Zmiana charakteru wędrówki - zamiast podchodzenia przedzieranie się przez kosodrzewinę. Nie wiem co gorsze, choć jednemu i drugiemu nie można odmówić uroku.





No i wreszcie witać tą bezkresna dal. Pierwszy raz od trzech dni.

Gdzie spojrzeć tam góry - nagroda za wylany pot. Choć tym razem podejście było symboliczne i tego potu nie wylałem zbyt dużo - tylko 400 m.
W dali widać grzbiet Sywuli.

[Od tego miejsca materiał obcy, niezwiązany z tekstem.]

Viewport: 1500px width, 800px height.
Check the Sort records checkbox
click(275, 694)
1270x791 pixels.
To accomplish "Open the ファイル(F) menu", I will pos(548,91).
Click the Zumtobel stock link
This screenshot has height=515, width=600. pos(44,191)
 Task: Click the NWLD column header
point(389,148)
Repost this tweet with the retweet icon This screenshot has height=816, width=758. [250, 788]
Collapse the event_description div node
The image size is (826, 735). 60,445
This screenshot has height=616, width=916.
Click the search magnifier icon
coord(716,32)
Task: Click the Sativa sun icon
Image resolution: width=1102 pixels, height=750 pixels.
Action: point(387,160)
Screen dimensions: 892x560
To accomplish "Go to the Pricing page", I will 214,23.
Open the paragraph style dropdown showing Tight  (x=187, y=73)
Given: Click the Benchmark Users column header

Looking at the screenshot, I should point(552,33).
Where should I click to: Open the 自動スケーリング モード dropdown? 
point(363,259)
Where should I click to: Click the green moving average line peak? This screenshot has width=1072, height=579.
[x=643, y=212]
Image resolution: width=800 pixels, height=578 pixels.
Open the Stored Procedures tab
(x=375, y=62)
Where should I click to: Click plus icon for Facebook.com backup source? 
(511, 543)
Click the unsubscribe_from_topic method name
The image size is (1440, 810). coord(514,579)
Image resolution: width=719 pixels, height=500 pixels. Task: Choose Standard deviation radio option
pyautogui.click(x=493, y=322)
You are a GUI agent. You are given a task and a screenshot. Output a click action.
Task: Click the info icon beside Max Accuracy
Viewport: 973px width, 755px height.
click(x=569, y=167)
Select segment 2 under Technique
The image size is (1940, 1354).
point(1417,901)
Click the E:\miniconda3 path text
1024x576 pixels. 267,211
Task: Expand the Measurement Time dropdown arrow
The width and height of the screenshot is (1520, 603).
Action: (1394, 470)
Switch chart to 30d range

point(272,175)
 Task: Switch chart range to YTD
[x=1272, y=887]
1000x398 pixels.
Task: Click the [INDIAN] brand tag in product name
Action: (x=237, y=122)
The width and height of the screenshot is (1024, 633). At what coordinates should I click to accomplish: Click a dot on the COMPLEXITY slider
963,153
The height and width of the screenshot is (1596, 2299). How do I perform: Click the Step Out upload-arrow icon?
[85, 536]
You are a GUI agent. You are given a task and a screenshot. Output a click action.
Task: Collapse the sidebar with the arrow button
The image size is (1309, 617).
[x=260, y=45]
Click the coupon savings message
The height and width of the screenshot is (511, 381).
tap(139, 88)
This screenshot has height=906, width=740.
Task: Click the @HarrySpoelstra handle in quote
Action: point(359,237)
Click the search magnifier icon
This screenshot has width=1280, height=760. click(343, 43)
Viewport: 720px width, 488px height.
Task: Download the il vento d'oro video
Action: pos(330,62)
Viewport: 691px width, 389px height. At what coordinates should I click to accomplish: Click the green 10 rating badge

Nie byłem tam jeszcze - może kiedyś będę.
Witać, że to wiosna - jednak widać resztki zimy.
A to Negrowa. Myślałem, ze bylem, ale nie. Po prostu pomyliłem Negrową z Negrowcem, gdzie byłem w zeszłym roku. No cóż nazwy bardzo podobne.
Pogoda wspaniała - widoki też. Uwielbiam ta górska nagrodę. W takich miejscach można siedzieć godzinami.




Powoli czas, pożegnać te wspaniałe widoki.
I pora schodzić na dół.




Chwila odpoczynku. Krótki posiłek. Czas ruszać dalej.



W dali cel wędrówki - Bystrzyca [obecnie] - w przeszłości Rafajłowa.

Tablica upamiętniającą żołnierza Ukraińskiej Armii Powstańczej, który zginął w 1950 roku. dziwna jest historia i losy żołnierzy. Tym bardzie, że na przeciwko.................
mogiła polskich żołnierzy [legionistów], którzy zginęli podczas walk w 1914 - 1915 roku.
Wędrówka zakończona. Po całym dniu dotarliśmy na nocleg na zasłużony odpoczynek.

Ale urodzinowa wycieczka jeszcze nie zakończona - ciąg dalszy podczas nastepnej wędrówki.

Na zakończenie jeszcze jedna prośba - może ktoś wie na jakim programie obrabiać krótkie filmiki. W dzisiejszej wędrówce jeden wstawiłem - na próbę. Podczas tegorocznych wędrówek nakręciłem sporo materiału, ale niestety nie potrafię go obrobić. Z góry dziękuję za pomoc.